◆ ACTION ITEM:
Give back exactly the lines of the material below that start at the one holding "Where should I" and end at the last line, minus the pictures.

◆ DATA IN THIS EXERCISE:
#####

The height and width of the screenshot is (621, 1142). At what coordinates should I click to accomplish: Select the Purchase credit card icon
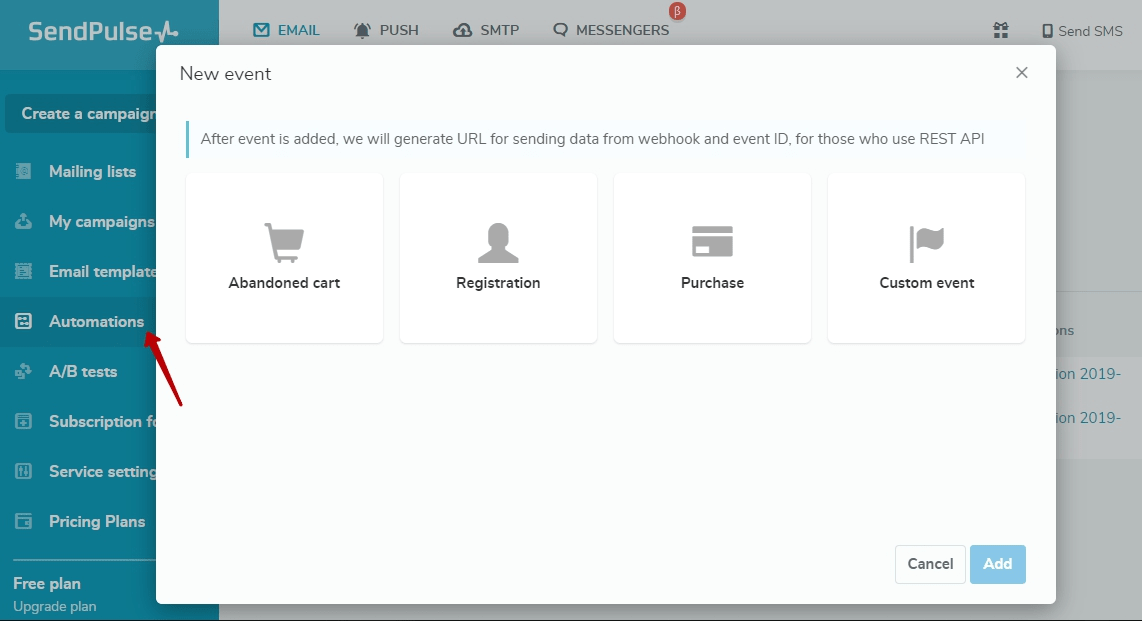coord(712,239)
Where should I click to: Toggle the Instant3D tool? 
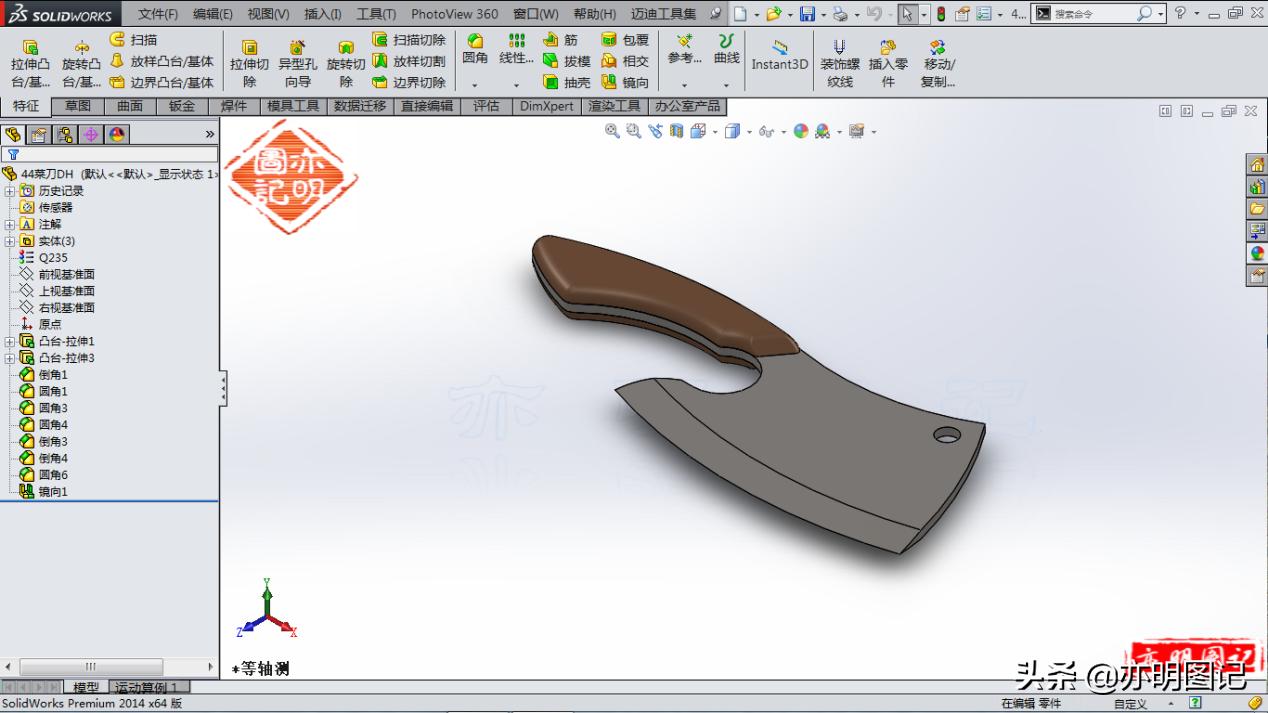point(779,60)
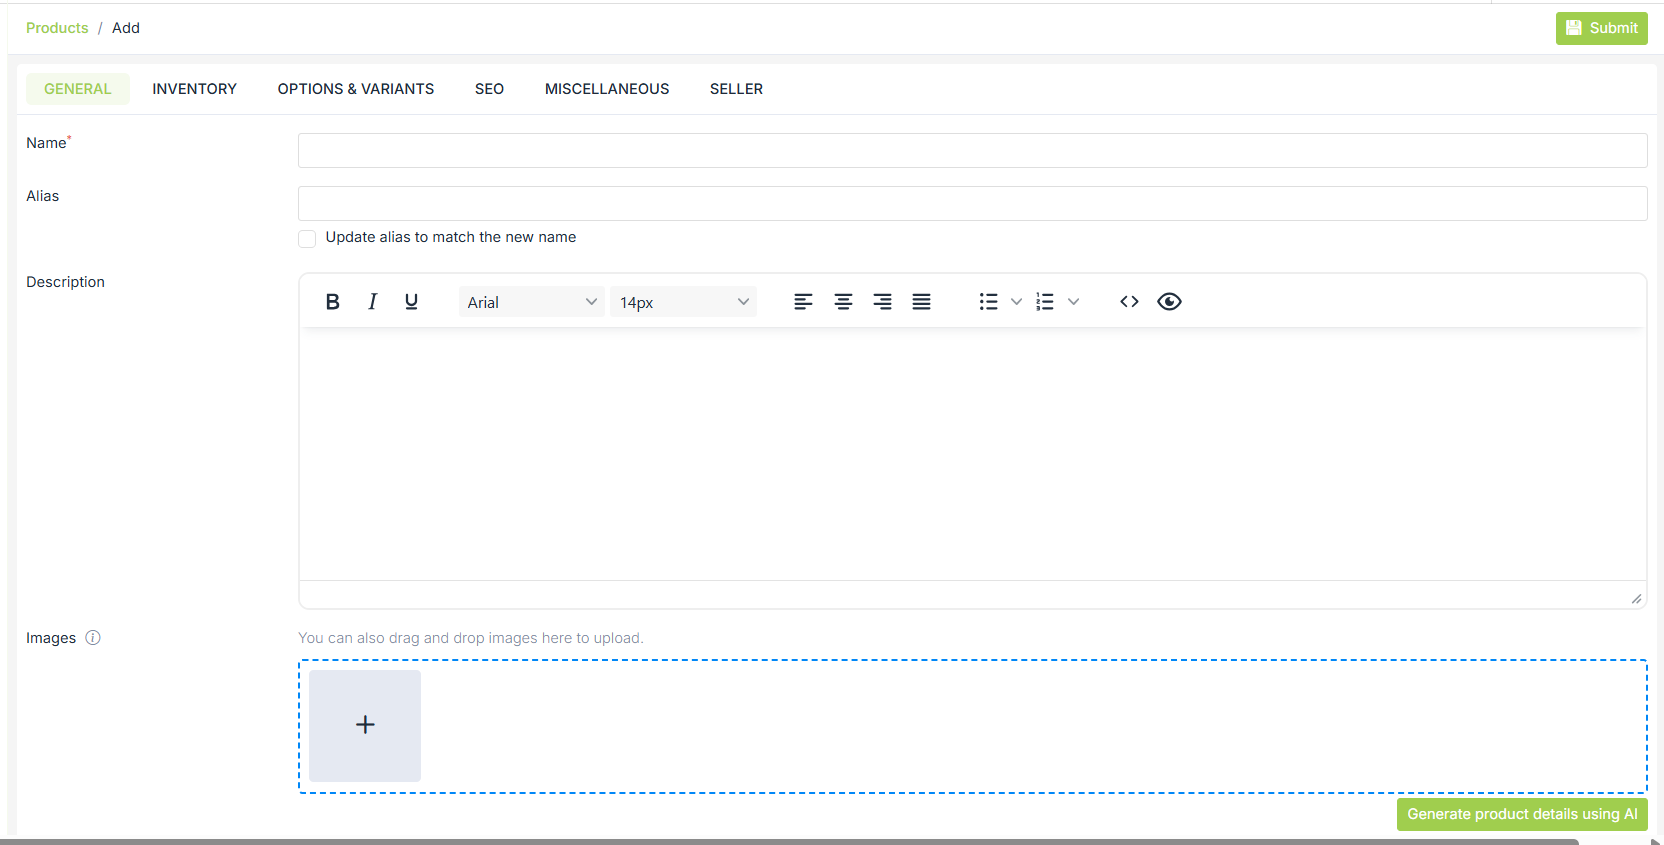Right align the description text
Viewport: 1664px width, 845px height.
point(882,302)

#####

◆ RESULT FOR THIS TASK:
Where should I click to: Toggle the Instant3D tool? 
point(779,60)
Right align the description text
Viewport: 1664px width, 845px height.
point(882,302)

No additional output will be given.